=== Material to process ===
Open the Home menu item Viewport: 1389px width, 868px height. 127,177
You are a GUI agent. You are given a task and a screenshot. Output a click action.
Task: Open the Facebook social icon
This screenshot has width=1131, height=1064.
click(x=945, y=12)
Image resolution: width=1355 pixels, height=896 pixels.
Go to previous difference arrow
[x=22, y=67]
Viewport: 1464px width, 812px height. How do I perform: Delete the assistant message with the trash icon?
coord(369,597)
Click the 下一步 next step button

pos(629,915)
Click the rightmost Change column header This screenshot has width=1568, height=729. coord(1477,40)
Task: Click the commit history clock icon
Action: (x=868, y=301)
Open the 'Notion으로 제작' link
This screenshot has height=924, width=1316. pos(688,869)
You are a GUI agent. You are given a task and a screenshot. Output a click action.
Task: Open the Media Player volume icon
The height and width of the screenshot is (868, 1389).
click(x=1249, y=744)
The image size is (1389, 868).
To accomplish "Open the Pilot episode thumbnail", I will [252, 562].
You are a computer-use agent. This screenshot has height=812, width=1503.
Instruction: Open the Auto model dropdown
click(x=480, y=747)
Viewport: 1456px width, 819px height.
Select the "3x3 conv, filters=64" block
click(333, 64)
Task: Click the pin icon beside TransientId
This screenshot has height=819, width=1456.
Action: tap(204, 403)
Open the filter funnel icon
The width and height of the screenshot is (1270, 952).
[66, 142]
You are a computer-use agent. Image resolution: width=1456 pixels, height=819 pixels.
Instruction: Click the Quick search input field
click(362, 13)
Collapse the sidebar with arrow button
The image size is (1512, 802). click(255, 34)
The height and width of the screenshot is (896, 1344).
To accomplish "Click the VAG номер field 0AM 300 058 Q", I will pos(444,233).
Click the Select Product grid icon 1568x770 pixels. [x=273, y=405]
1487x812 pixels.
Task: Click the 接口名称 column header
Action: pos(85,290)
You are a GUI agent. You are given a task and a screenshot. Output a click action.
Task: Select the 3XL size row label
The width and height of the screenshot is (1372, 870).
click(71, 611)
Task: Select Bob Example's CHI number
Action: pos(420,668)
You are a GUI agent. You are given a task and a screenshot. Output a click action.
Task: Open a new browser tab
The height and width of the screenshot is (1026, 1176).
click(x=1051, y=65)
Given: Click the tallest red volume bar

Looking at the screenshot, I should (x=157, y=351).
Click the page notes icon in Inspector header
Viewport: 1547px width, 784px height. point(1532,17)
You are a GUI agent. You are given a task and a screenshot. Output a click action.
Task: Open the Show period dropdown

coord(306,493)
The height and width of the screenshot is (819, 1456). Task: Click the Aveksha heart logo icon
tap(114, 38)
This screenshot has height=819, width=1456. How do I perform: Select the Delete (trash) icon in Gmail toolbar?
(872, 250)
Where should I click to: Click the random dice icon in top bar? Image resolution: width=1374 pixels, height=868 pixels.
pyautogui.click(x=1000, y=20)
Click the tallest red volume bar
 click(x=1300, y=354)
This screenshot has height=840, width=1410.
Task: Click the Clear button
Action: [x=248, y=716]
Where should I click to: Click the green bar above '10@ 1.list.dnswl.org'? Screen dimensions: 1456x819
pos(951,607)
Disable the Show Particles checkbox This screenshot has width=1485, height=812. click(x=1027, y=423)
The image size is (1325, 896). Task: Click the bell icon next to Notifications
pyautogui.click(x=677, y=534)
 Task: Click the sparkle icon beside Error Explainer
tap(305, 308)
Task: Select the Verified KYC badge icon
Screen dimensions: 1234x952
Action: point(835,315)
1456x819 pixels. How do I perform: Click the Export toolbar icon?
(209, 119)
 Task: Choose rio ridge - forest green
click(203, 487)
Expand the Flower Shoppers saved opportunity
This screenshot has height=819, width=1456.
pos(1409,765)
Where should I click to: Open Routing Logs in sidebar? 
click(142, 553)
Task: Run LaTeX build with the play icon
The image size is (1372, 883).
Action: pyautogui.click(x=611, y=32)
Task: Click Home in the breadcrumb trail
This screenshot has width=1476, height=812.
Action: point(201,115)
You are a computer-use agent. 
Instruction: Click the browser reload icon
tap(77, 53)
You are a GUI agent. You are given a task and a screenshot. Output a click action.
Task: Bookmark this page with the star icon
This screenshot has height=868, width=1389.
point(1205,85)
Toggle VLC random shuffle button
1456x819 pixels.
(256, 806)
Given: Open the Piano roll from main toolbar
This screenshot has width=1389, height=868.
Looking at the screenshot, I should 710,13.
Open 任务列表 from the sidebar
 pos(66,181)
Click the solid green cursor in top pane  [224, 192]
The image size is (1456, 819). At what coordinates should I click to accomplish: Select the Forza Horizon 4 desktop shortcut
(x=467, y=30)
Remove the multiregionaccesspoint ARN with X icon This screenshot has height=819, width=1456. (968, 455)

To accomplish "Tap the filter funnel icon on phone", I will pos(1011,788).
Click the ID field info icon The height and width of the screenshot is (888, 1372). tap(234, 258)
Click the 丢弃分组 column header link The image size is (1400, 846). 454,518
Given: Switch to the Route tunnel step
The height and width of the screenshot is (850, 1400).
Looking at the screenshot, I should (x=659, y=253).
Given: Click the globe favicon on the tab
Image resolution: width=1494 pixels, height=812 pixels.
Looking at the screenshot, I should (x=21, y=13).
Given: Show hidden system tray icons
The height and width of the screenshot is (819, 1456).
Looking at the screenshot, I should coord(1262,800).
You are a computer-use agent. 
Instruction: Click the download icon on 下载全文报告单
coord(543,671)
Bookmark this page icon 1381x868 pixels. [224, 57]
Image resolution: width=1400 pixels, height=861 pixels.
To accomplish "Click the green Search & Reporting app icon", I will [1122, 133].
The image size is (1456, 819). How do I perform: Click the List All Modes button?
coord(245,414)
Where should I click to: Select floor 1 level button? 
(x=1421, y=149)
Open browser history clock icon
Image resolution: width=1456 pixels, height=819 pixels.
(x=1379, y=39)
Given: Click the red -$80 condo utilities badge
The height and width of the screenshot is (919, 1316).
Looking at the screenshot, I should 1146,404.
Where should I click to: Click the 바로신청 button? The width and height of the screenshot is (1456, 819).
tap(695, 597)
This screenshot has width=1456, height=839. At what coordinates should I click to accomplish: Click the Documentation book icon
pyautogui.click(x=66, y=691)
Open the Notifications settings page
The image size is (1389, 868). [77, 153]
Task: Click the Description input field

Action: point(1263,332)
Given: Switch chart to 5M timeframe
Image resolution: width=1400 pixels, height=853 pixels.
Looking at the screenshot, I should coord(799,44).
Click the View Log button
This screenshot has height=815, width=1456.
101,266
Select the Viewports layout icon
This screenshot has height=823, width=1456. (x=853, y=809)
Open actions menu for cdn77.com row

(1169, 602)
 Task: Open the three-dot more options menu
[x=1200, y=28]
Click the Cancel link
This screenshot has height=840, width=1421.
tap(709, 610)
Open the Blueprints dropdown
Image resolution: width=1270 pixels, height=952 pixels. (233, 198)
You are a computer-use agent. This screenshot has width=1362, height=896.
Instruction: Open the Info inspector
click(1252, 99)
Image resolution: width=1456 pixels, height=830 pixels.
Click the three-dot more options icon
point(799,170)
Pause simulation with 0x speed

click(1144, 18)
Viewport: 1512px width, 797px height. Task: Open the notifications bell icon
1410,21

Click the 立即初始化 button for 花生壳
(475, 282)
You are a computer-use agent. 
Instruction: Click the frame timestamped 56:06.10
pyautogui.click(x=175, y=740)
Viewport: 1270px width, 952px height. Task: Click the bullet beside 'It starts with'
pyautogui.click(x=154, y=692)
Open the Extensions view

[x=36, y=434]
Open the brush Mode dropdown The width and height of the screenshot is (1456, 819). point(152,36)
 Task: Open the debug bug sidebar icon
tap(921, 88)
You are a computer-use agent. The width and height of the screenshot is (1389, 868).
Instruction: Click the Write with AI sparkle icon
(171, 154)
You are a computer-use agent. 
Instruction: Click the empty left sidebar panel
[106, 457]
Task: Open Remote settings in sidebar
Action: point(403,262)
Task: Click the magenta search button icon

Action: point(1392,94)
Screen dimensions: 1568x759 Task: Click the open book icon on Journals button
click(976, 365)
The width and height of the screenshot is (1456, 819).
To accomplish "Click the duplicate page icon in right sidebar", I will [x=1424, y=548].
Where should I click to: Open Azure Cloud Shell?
===
Problem requirements: Match on "Switch" and copy out every line of the entries that contains it.

Answer to this exercise:
Given: Switch to the Route tunnel step
Given: Switch chart to 5M timeframe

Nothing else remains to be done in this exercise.